Extract provided:
·····

This week in coronavirus: On the eve of an election, COVID-19 is worse than ever

Brett Kelman
Nashville Tennessean

The coronavirus outbreak in Tennessee is now worse than it has ever been.

The outbreak is much larger and more volatile than it was in March, when the state shut down to slow the virus, and it has exceeded all the peaks of July, when the virus ran rampant in Nashville and Memphis.

Coronavirus now spreads in every corner of Tennessee, and the state is regularly setting new records for infections, hospitalizations and deaths. As of Thursday afternoon, the state was recording an average of 2,700 infections and 36 deaths per day. Nearly 1,400 Tennesseans were hospitalized with the virus.

Tennesseans may have once believed the worst was behind us, but virus data leaves no doubt that it is not. Gov. Bill Lee confirmed last week the ongoing surge of the virus has grown "beyond" all prior surges. Eight months into this pandemic, the state has never been in such a dire spot, and the dangers and pitfalls that lie ahead are unknown.

In the midst of this outbreak, the Lee Administration last week did something it has been unwilling to do before – contradict President Donald Trump on coronavirus. Trump in recent weeks repeatedly insisted the virus is not surging and the high number of new infections is merely the result of increased testing.

On Wednesday, while flanked by the governor, Health Commissioner Dr. Lisa Piercey gave unprompted statements that directly contradicted the president, although she did not say his name.

“Cases are up. Positivity rate is up. And hospitalizations are at an all time high,” Piercey said. “I want you to hear this clearly: I don’t want you to fall into the narrative of thinking ‘Oh, that’s just because we are testing more.’ Actually, our testing is pretty stable. We’ve always been a strong testing state and we continue to remain that way. We do believe this is actually an increase of transmission.”

·····

Extracted material:
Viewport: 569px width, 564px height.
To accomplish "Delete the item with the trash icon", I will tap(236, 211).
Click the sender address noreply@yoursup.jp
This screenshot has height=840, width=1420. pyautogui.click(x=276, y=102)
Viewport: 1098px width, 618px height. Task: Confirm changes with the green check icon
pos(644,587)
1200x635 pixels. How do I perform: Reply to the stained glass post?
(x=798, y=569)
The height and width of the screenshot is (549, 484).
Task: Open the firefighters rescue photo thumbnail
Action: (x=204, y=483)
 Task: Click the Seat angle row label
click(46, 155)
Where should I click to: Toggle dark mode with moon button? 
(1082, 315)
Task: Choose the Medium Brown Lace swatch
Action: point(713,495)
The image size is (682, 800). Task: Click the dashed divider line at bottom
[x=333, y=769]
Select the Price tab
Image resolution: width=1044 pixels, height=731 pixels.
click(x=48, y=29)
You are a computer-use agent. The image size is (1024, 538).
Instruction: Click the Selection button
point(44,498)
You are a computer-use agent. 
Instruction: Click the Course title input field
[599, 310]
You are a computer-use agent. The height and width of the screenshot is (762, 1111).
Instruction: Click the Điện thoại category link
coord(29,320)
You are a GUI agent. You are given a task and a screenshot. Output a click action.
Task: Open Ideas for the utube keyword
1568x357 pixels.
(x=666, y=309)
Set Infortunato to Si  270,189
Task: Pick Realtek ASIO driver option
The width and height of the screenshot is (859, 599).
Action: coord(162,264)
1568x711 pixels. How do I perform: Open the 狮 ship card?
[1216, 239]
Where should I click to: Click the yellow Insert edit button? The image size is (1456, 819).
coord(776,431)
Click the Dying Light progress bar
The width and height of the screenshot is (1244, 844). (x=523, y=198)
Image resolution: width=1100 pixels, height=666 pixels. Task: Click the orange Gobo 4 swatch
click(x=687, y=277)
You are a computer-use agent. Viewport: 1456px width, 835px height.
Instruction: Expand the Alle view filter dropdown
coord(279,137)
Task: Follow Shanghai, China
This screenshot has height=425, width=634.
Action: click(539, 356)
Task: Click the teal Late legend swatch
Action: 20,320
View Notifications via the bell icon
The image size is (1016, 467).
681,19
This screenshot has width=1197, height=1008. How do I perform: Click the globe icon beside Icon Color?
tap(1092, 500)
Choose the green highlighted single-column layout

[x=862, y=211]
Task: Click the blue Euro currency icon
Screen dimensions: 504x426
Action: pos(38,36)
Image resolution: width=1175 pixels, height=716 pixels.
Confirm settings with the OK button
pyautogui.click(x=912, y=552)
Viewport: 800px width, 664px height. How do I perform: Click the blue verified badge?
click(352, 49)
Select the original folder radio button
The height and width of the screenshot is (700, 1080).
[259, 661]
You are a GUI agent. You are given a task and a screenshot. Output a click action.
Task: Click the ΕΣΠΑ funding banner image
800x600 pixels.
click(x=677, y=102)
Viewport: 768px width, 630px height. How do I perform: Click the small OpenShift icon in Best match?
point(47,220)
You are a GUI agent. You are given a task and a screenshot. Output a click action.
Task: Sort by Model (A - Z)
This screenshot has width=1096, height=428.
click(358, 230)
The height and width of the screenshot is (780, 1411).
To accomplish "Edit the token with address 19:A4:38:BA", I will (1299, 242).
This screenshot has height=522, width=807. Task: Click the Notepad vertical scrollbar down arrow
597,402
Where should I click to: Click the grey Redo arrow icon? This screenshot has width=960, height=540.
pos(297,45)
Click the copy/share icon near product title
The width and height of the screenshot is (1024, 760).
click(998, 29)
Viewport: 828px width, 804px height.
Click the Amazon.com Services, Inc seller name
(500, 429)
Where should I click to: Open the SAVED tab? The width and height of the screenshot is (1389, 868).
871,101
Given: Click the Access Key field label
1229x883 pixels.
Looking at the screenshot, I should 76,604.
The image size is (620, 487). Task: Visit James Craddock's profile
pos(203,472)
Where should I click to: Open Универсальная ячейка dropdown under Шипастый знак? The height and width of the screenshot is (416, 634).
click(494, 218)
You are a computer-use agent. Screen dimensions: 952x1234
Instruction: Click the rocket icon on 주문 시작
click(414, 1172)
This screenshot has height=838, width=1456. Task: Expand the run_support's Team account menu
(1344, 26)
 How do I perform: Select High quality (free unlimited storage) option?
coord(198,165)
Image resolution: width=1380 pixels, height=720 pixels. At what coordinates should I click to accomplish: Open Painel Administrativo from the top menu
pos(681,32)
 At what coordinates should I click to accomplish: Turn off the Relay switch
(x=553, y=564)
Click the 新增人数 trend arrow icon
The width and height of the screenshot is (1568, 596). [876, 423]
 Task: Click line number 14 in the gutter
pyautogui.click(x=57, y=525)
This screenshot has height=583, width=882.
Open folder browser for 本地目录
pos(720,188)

·····

Exercise details: Pick up the article on Tennessee's coronavirus surge from its final sentence and continue it. The lines are unrelated to what follows and can be set aside.

Answer below:
Tennesseans will face this very real surge when they go to the polls on Tuesday to cast their vote in the presidential election. Voting in person could lead to exposure risk, but there are simple steps that can minimize the risk of being infected while voting.

First, everyone should wear a mask to the polls. (However, do not wear an overtly political mask because it will not be allowed inside.) Second, keep six feet of distance while waiting in line to vote. While this will make voting lines appear much longer than normal, it will deter infection.

Joshua Haynes wears a mask while in line for early voting at the Bellevue Library in Nashville on the first day of early voting in Tennessee on Wednesday, Oct. 14, 2020.

Once inside, expect to encounter poll workers who are dressed head to toe in protective equipment. Many poll workers are older – and therefore more vulnerable to the virus – so its critical they take steps to protective themselves from large crowds of voters.

To prevent the spread of the virus through shared objects, voters will be given single use pens and operate touchscreens with a disposable stylus (it’s a plastic coffee stirrer.) Generally, you should try to touch as few objects as possible while at the polls.

Finally, if you actually have coronavirus on Election Day, you should not go to the polls but there will still be a framework for you to vote. Call your local county election commission to get the details.